■ Recorded data ■
"""
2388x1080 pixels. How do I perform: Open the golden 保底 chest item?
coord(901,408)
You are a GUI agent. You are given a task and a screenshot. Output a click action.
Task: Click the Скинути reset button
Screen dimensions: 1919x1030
"""
■ The task ■
Please turn the recorded data into a Markdown table with the columns Row and Line, numbering each row and leaving out blank lines.

■ The completed task ■
| Row | Line |
|---|---|
| 1 | 2388x1080 pixels. How do I perform: Open the golden 保底 chest item? |
| 2 | coord(901,408) |
| 3 | You are a GUI agent. You are given a task and a screenshot. Output a click action. |
| 4 | Task: Click the Скинути reset button |
| 5 | Screen dimensions: 1919x1030 |